The European Union’s bonus cap came a step closer to reality today with the first reading of the new capital requirements directive (of which the cap is one element) in the Council of the European Union. Meanwhile, headhunters and Barclays insiders said the British bank is looking at ways of increasing its investment banker salaries permanently.

Like Goldman Sachs, Barclays is said to have increased its investment banking salaries on a temporary basis when salaries were hiked after the financial crisis. “The increase in salary was given in the form of ‘uplift’,” said one senior Barclays insider. “The uplift isn’t pensionable and can be removed.”

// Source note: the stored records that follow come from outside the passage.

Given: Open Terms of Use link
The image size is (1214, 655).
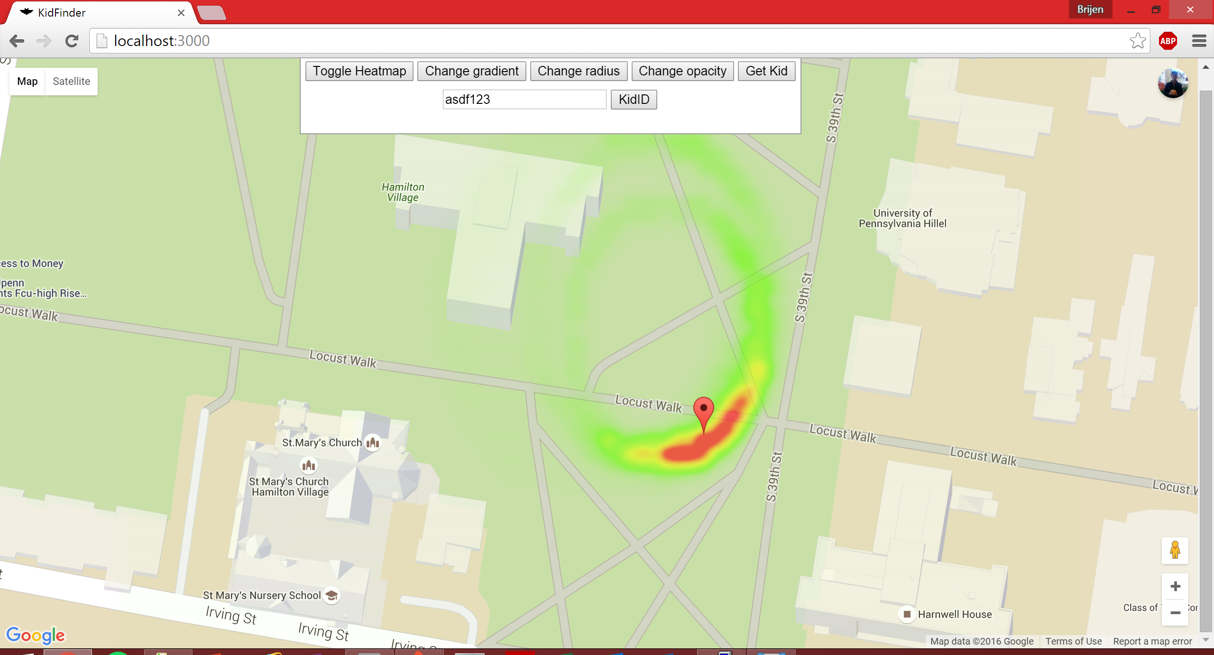Looking at the screenshot, I should tap(1073, 641).
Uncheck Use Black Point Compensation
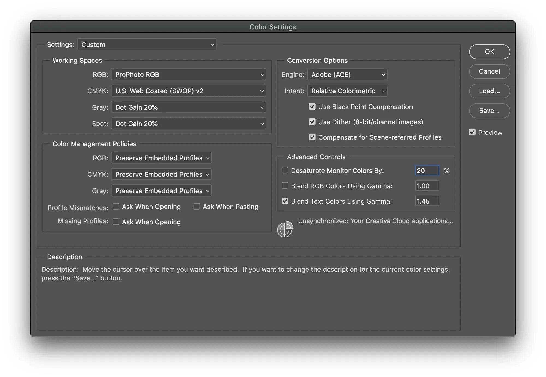The image size is (546, 377). pyautogui.click(x=312, y=107)
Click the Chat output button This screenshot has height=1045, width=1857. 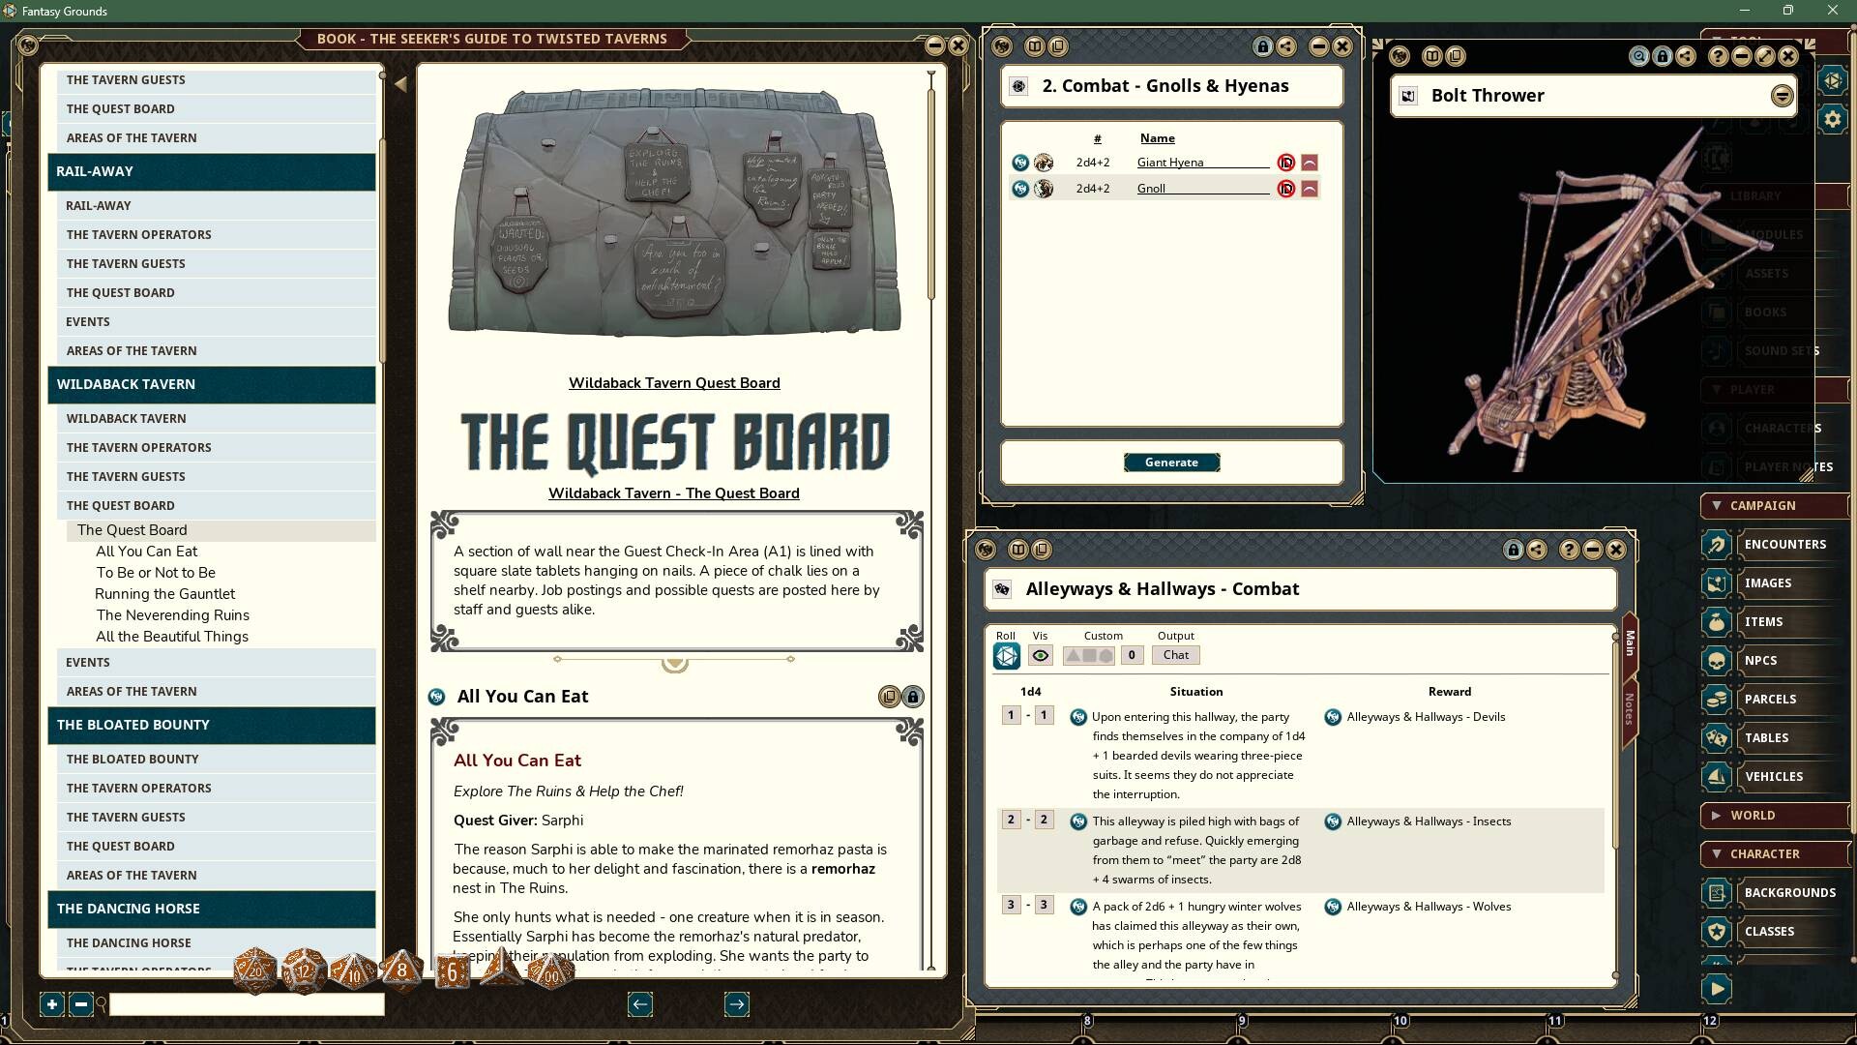coord(1174,655)
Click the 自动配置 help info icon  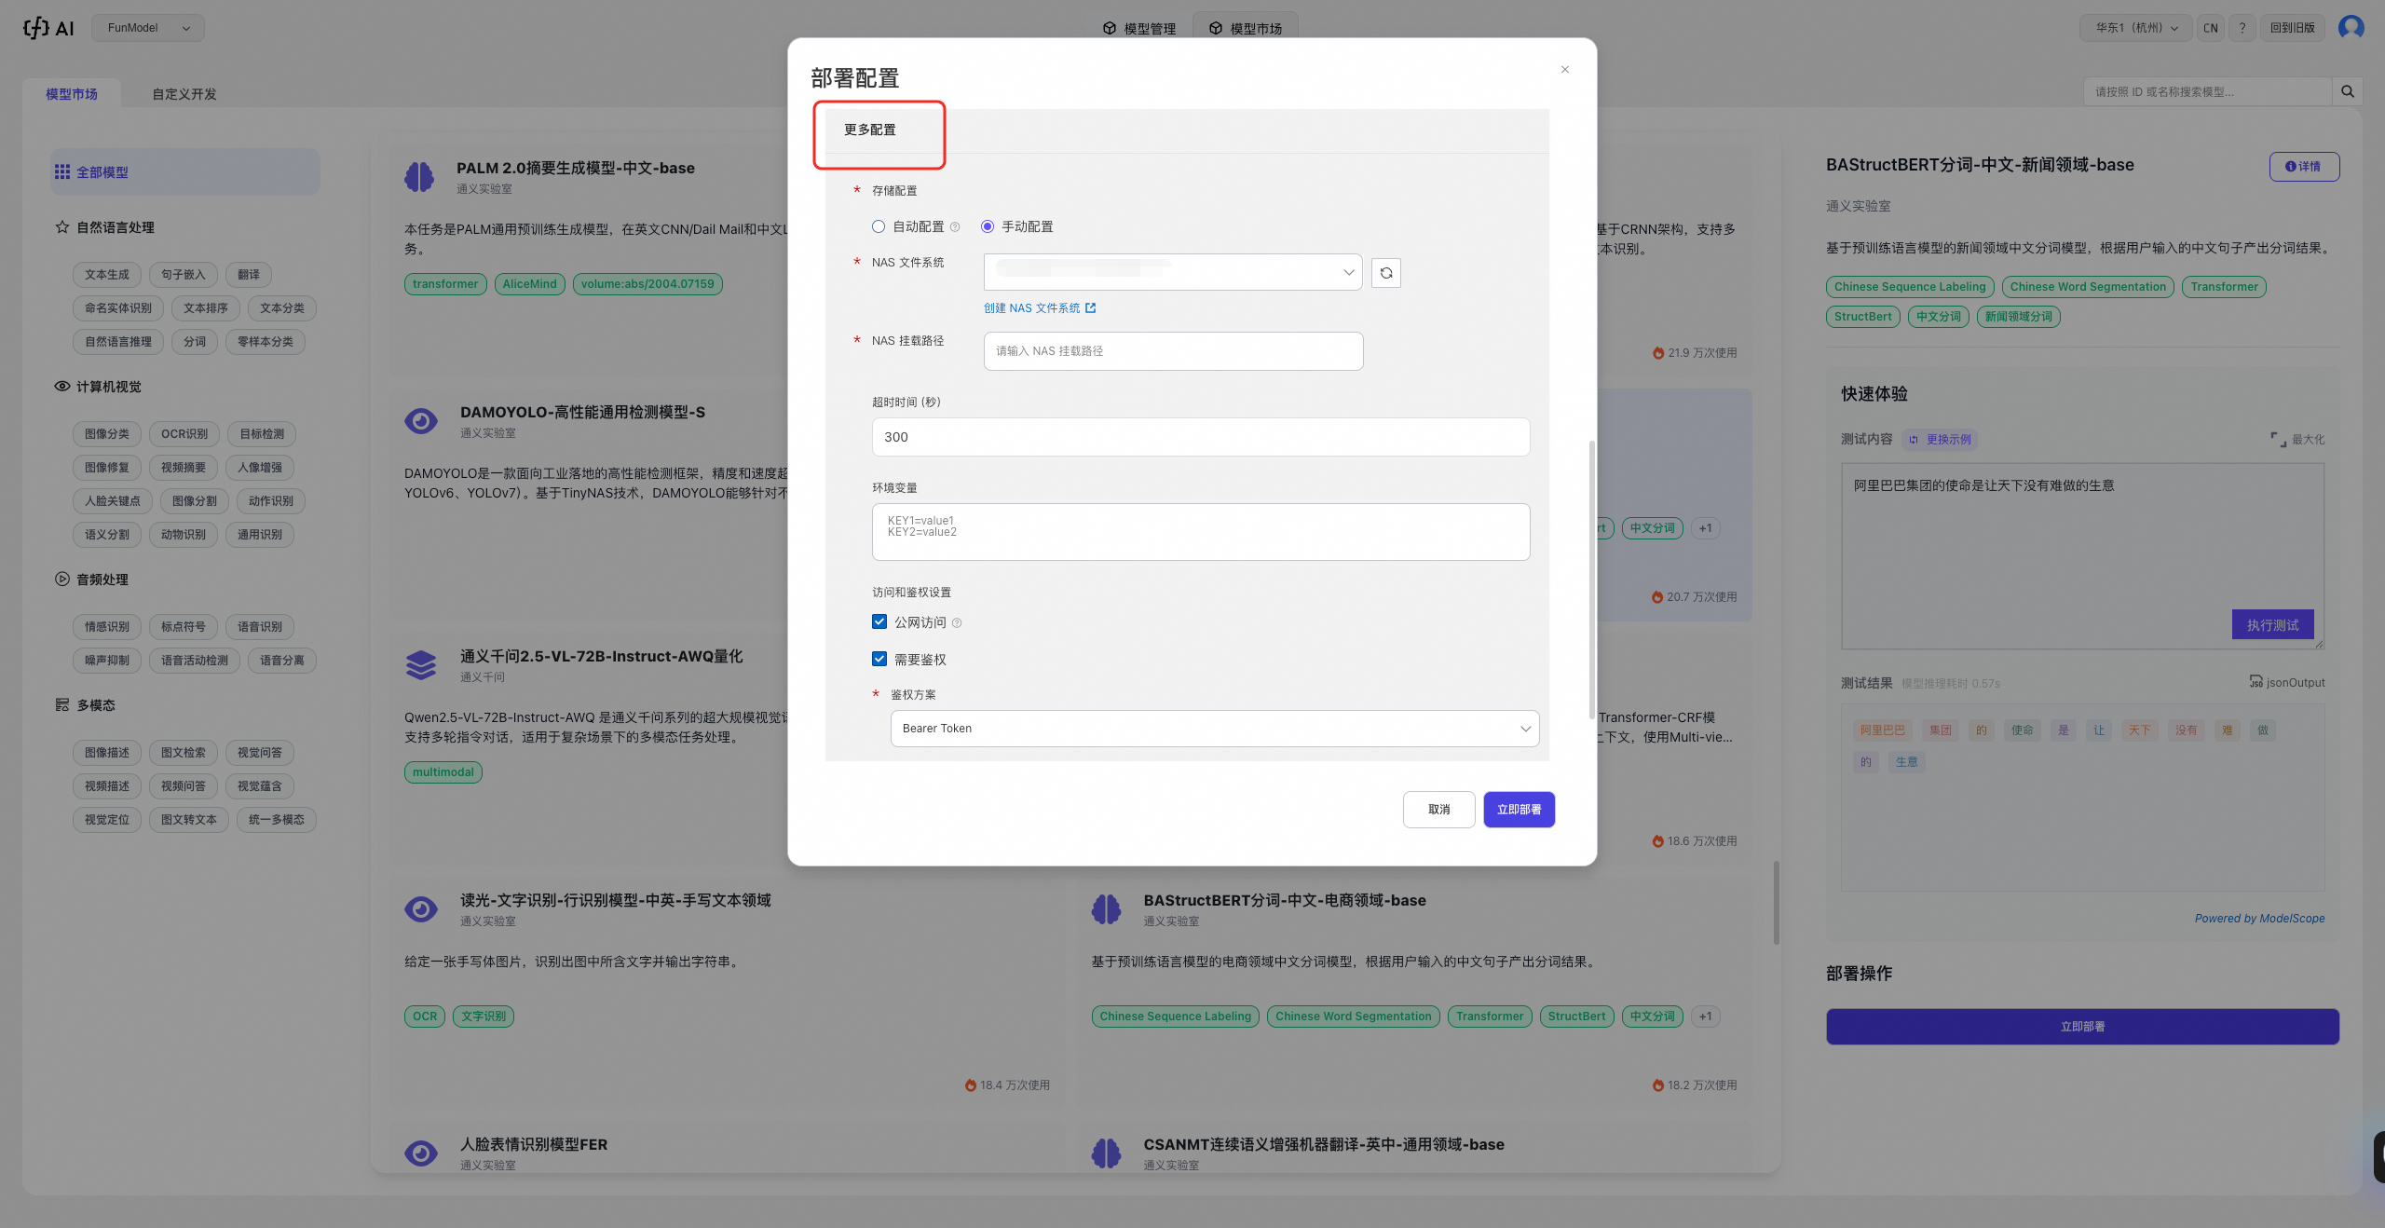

Last October, Barclays was said to be removing the uplift for some senior staff, resulting in salary reductions of up to 40%. Now that the European Union is capping bonuses at around 2.5 times salaries, Barclays is said to be re-thinking the situation. “We’re discussing converting the uplift into a permanent increase in fixed salary,” said the banker we spoke to. “But nothing has been agreed yet.”

Barclays declined to comment. However, two headhunters – speaking on condition of anonymity – said some vice president level staff in Barclays’ investment bank have already had the ‘uplift’ converted into permanent and pensionable salary increases.

Today’s document clarifies that the EU is capping bonuses at 100% of salaries, unless two-thirds of investors vote otherwise – in which case bonuses can be increased to 200% of salaries. Twenty-five percent  of that 200% can then be paid in instruments which will be deferred for five years or more. That 25% will be discounted at a rate yet to be determined. This should enable the bonus cap to be increased slightly above 200%.

“If an individual’s base salary is  £100k, his maximum variable remuneration under the cap will be £200k,” said Sam Whitaker, counsel at law firm Shearman & Sterling. “Of that £200k, £50k can be paid in discounted long-term instruments,” added Whitaker. “If a discount rate of 50% was permitted, this would allow long-term deferred instruments with a value of £100k to be awarded because only 50% of them would be counted towards the cap, taking the cap to 250% of salaries.”

The European Union has made it clear that the discount rate is likely to be 50% or below, said Whitaker.